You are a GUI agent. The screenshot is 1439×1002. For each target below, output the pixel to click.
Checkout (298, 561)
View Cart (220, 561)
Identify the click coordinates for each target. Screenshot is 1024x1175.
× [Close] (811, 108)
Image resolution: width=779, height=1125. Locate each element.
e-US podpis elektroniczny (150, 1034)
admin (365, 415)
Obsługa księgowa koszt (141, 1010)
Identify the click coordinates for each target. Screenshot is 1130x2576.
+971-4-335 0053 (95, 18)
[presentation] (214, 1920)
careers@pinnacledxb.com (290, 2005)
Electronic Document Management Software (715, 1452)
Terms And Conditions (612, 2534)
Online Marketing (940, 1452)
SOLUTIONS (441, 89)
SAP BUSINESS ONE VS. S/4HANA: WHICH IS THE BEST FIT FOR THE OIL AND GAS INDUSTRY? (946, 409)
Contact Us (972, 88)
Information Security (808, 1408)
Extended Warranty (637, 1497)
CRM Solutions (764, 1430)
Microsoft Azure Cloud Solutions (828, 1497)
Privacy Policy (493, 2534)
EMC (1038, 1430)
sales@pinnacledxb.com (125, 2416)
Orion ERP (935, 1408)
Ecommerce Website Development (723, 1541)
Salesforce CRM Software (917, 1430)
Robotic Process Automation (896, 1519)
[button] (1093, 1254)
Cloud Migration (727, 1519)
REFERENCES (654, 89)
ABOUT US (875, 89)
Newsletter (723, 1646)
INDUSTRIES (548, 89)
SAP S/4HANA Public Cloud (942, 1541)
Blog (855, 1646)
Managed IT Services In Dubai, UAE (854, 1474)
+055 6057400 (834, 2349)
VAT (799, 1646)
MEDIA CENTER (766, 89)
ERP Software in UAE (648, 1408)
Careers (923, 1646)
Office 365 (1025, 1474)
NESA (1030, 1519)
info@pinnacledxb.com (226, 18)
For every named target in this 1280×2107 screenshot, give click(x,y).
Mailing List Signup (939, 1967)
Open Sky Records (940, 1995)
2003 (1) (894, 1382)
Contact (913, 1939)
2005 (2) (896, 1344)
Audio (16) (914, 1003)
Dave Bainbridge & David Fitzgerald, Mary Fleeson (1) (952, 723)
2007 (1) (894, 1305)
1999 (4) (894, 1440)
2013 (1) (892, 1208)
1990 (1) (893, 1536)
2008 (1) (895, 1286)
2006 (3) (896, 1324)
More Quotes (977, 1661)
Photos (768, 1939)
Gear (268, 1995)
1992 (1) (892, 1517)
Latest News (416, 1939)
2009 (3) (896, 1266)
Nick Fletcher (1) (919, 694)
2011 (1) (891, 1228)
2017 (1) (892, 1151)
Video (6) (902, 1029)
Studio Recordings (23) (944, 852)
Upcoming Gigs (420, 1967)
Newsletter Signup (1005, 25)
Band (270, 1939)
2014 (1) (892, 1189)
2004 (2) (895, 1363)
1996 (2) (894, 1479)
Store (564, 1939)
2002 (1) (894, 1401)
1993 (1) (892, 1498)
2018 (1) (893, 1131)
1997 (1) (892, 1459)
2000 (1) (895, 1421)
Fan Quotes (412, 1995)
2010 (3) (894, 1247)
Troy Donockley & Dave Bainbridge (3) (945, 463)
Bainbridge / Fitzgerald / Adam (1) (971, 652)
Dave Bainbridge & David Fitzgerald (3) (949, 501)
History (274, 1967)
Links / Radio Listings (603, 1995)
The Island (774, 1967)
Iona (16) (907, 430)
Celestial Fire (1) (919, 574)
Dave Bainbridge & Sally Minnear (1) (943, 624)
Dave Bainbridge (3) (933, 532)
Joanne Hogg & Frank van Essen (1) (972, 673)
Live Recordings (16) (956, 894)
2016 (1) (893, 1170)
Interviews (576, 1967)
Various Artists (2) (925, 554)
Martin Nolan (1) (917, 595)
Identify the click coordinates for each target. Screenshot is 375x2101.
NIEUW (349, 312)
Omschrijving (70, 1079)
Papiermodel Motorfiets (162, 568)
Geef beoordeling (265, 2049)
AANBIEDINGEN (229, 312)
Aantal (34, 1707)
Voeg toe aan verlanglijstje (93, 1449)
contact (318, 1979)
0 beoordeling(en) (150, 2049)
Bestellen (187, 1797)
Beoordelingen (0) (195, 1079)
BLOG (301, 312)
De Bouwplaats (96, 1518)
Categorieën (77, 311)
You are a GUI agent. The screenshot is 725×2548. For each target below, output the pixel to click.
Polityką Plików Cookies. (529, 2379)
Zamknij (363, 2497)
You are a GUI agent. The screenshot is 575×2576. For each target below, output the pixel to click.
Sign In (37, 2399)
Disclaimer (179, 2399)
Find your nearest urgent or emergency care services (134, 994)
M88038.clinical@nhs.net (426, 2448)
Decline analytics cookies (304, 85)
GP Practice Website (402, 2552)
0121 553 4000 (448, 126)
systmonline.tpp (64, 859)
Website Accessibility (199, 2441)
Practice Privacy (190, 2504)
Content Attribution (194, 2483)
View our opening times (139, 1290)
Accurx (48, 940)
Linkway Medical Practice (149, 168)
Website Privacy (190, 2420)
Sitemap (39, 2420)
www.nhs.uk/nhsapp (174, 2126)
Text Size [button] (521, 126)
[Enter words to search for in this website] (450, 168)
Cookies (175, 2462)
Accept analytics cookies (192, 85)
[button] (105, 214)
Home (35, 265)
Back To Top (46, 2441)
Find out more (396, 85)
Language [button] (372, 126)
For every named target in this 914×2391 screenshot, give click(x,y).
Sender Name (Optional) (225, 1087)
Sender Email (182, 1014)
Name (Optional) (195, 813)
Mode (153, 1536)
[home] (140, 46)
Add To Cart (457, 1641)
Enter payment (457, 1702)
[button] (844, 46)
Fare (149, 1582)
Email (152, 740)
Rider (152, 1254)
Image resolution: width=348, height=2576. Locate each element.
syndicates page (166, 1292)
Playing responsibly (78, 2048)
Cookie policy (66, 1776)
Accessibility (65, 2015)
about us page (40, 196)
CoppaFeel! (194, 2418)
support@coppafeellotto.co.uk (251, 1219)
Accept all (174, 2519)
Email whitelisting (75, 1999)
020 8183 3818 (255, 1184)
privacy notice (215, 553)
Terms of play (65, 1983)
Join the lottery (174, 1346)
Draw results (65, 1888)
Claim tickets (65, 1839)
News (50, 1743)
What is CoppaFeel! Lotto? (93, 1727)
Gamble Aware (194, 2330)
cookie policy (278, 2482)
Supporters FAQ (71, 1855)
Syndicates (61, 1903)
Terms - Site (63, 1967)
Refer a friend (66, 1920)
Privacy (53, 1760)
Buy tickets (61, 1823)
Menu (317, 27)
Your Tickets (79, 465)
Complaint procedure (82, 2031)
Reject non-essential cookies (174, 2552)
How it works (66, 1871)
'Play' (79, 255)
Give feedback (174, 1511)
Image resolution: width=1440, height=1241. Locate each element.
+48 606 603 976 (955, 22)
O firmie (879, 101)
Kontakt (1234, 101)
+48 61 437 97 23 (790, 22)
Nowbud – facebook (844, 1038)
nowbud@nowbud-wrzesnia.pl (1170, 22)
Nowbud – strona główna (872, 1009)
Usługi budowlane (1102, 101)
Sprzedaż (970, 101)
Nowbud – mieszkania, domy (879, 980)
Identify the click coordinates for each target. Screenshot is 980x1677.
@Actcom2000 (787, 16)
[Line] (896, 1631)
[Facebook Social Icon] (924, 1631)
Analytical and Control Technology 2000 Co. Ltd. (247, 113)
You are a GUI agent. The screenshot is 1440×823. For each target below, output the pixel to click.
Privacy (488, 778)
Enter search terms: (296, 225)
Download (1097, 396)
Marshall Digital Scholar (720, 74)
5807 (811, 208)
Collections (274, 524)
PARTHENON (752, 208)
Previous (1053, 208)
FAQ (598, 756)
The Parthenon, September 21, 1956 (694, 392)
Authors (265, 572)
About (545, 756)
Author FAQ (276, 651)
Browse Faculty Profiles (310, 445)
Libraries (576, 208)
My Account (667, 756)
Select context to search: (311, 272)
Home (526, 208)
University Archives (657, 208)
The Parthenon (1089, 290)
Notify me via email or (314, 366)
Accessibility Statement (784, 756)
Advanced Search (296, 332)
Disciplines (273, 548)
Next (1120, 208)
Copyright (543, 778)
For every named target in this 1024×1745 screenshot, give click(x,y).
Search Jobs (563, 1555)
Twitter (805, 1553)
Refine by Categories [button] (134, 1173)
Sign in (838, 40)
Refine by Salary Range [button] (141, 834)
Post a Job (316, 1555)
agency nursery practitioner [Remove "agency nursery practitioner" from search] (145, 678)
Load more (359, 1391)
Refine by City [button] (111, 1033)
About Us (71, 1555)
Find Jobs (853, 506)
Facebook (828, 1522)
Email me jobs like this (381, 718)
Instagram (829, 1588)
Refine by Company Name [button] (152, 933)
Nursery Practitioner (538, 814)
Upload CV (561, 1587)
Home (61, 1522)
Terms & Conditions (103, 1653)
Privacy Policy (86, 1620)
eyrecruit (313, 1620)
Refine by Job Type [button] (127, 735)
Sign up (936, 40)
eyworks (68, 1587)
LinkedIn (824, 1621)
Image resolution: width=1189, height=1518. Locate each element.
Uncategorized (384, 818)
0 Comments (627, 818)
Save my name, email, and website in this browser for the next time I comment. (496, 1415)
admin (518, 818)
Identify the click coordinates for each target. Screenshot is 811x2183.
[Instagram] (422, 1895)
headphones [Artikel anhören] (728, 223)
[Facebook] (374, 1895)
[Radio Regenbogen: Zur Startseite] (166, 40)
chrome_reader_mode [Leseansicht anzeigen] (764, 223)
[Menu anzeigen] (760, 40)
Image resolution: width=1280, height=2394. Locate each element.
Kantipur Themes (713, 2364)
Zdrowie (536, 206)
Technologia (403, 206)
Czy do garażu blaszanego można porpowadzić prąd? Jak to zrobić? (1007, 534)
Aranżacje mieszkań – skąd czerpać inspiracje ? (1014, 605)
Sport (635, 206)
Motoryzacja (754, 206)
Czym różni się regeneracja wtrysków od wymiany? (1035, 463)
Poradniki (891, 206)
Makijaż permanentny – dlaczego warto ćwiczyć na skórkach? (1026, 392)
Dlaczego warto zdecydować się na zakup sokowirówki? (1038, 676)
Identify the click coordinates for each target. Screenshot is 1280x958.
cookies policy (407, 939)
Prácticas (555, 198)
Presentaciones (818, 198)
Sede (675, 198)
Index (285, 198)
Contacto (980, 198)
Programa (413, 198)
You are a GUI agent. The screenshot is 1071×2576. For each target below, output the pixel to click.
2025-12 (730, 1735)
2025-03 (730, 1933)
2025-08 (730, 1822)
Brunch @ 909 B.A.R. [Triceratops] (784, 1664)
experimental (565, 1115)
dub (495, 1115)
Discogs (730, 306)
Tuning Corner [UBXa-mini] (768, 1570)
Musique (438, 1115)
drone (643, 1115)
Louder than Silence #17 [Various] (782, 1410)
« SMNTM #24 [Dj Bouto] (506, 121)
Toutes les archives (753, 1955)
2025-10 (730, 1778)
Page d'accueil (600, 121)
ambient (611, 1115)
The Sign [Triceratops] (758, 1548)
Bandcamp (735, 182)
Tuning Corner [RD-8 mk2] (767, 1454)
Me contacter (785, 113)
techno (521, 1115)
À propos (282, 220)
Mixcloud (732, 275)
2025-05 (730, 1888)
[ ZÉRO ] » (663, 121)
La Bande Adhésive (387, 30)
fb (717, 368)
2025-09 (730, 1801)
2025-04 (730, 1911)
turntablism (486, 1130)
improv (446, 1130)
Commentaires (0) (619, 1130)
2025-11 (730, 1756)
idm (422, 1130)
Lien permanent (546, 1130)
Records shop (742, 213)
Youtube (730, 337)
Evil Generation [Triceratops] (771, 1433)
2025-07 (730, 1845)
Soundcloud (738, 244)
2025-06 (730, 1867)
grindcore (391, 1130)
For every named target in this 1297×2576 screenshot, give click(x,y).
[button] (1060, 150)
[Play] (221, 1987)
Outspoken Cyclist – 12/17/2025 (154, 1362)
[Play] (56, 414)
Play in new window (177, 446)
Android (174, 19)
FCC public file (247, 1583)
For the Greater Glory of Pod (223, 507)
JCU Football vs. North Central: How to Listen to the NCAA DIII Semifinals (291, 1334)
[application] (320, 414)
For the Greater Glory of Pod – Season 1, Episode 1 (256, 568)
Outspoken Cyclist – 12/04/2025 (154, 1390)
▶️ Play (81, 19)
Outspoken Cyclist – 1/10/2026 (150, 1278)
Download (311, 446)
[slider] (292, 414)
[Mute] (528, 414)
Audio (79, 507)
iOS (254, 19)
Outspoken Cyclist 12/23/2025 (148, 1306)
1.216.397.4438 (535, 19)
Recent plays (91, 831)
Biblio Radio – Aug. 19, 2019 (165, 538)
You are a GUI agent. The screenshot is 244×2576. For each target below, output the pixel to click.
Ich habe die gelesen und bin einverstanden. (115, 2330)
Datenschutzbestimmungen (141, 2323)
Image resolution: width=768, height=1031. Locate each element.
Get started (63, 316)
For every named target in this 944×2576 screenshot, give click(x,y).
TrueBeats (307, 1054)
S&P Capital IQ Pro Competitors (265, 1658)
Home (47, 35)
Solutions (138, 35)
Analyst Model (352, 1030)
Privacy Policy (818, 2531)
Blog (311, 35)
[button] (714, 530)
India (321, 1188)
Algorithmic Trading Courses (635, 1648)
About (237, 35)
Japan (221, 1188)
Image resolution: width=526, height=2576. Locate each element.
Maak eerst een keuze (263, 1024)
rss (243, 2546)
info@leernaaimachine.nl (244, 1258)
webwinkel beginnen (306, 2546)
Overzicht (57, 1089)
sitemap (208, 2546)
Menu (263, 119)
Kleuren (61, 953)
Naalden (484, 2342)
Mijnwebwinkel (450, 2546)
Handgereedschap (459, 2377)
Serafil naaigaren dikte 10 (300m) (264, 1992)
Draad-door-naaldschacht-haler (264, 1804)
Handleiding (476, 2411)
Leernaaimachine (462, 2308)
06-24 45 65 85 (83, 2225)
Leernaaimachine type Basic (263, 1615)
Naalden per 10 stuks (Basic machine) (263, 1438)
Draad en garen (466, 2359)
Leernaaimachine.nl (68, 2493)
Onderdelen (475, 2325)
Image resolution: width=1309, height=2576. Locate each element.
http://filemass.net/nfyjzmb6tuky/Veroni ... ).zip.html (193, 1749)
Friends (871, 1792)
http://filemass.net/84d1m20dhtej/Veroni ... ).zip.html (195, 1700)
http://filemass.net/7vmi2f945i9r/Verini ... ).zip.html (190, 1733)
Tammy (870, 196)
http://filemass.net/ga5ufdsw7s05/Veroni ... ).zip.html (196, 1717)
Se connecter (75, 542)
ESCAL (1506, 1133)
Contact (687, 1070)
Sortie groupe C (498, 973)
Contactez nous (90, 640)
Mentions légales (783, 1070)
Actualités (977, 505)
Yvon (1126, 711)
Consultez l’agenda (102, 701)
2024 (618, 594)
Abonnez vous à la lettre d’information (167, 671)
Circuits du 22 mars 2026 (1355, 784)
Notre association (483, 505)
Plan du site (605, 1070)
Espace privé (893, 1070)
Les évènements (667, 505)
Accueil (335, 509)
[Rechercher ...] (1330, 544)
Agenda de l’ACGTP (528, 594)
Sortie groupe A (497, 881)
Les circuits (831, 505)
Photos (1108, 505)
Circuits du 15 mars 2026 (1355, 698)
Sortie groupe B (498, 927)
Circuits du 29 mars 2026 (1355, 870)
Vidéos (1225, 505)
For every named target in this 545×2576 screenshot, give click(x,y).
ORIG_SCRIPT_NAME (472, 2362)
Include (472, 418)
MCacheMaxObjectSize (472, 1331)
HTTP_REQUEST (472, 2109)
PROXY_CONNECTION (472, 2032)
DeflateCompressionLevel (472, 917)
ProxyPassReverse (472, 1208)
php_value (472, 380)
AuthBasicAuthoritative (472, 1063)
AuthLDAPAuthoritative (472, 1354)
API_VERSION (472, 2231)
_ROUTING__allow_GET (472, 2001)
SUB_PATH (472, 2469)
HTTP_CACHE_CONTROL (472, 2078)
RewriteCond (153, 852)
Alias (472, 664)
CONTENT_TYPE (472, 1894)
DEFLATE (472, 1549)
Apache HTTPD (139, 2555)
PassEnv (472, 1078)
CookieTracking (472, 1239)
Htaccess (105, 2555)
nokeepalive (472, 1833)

────────────────

_Your objective_
Can you sift the records above and copy out every line that contains the word "Refine"?

_Solution for this problem_
Refine by Categories [button] (134, 1173)
Refine by Salary Range [button] (141, 834)
Refine by City [button] (111, 1033)
Refine by Company Name [button] (152, 933)
Refine by Job Type [button] (127, 735)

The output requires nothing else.